Zivilisation hieß damals vor allem Landraub. Irgendwie ist sie den Eingeborenen nicht so gut bekommen. Sie wurden krank, starben, verarmten. Viele Siedler nahmen ein Maori-Mädchen zur Frau. Als dessen Kindeskinder in die Schule kamen, setzte es was mit dem Rohrstock, wenn sie sich in ihrer Sprache unterhielten. Zivilisation hieß jetzt Bildung. Je weniger Menschen wie Maori aussahen, redeten oder lebten, desto besser klappte es mit der Zivilisierung. Ein Erfolgsrezept, dem sich heute noch mancher verpflichtet fühlt.

Der beste Beweis dafür, dass die Zähmung der widerspenstigen Wilden auch anders als ursprünglich geplant verlaufen kann, ist „Maori Television“. Der Sender ist keine drei Jahre alt und liefert das bunteste und mutigste Programm im Lande. Wer kürzlich „Maori TV“ einschaltete – was von gerade mal vier Millionen Kiwis leider viel zu wenige tun –, der hatte was zu lachen. Vorausgesetzt, er versteht „te reo“, die Sprache der Maori. Der Mime Waihoroi Shortland rezitierte ein selbst verfasstes Gedicht über Oppositionsführer Don Brash, den Chef der „National Party“. Der hatte sich jüngst den Zorn der Ureinwohner zugezogen, weil er behauptete, dass es eigentlich keine „reinen Maori“ mehr gäbe. Dank der Durchmischung mit Ethnien wie der seinen könne von Vollblütigkeit nicht mehr die Rede sein, und das sei „zu begrüßen“. Gemeint war: Wenn die Frage nach der Volkszugehörigkeit nur eine Frage der Weltanschauung oder der Tradition und nicht des Blutes sei, dann könne sich eigentlich jeder Maori nennen, der sich davon Vorteile erhofft. Und da hört bei den Rechten der Spaß auf.

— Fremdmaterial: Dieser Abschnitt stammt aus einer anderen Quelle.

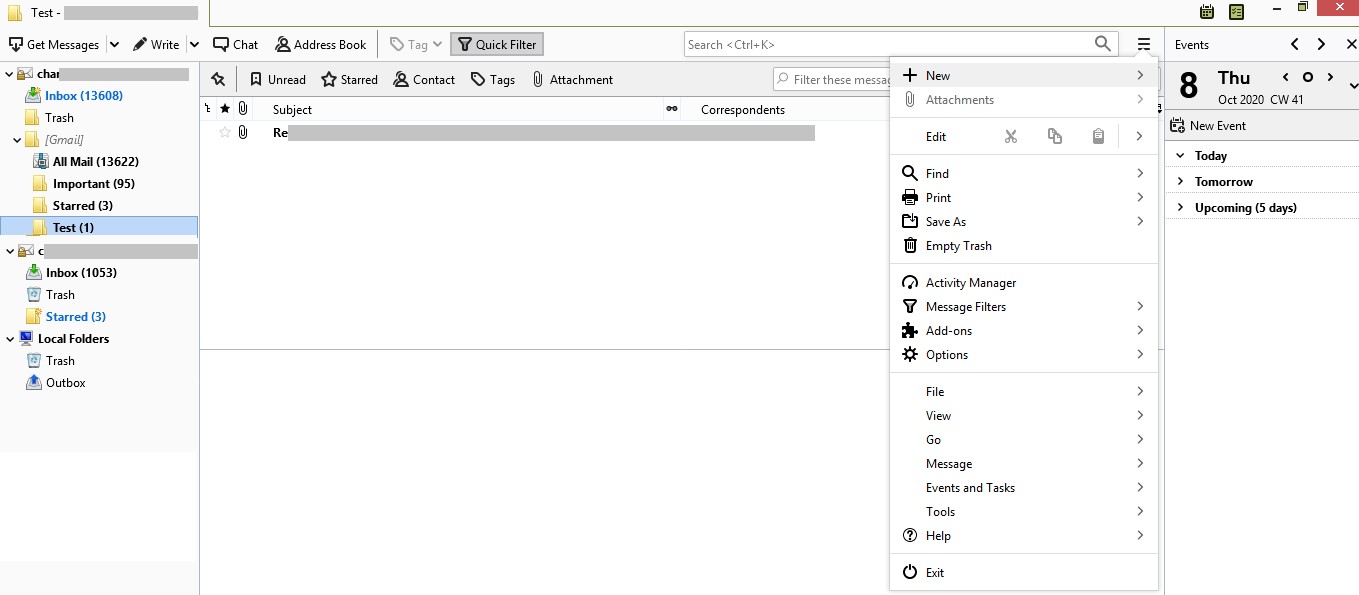This screenshot has height=595, width=1359.
Task: Toggle the Starred quick filter
Action: click(349, 80)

Eine Maori-Politikerin war über Brashs Rassenlogik so empört, dass sie eine Veranstaltung mit dem milchhäutigen Politiker absagte. Schauspieler Shortland dagegen griff zur Kunst. Laut Lyrik wacht Brash nachts von einem schlechten Traum auf, weil die neuseeländische Nationalhymne geändert wurde. Statt mit „God of Nations“ beginnt sie jetzt mit „God of one Nation“: Brash agitiert seit Jahren dafür, dass für alle Bürger, ob weiß oder braun, die gleichen Gesetze gelten. „One law for all“ heißt sein Credo – Schluss mit Quotenregelung, Wiedergutmachungszahlungen, Minderheitenförderung.

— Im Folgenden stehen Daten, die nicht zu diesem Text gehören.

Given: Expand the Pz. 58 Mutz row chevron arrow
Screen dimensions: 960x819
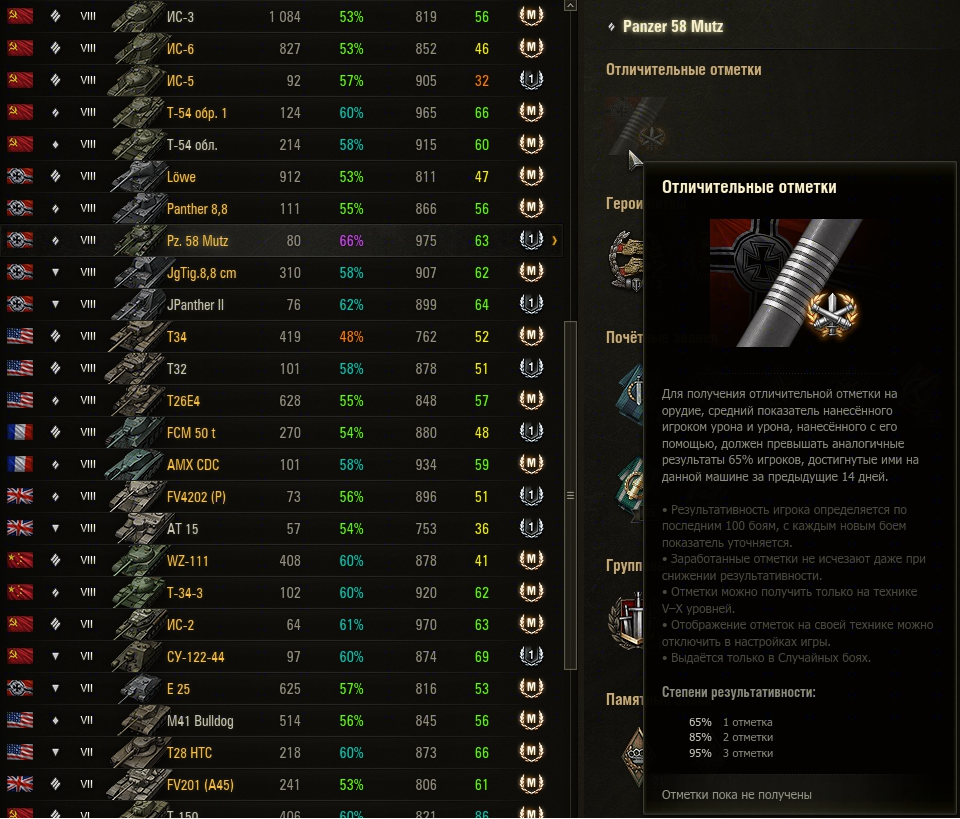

Der Albtraum geht weiter. Am Schluss des Schmähgedichtes wird der Konservative kastriert und seine Hoden werden an Schweine verfüttert. Alles nur ein Scherz, beteuert der Sender, aber der Verfasser steht zu seiner Fantasie: „Wenn Brash uns mit seinem Kommentar die Eier abschneidet, dann können wir das im Traum ebenfalls mit ihm tun.“ Selbstverständlich würde er eine Entschuldigung abliefern, wenn er müsse. Auf die darf man gespannt sein: Garantiert wieder ein Maori-Gedicht.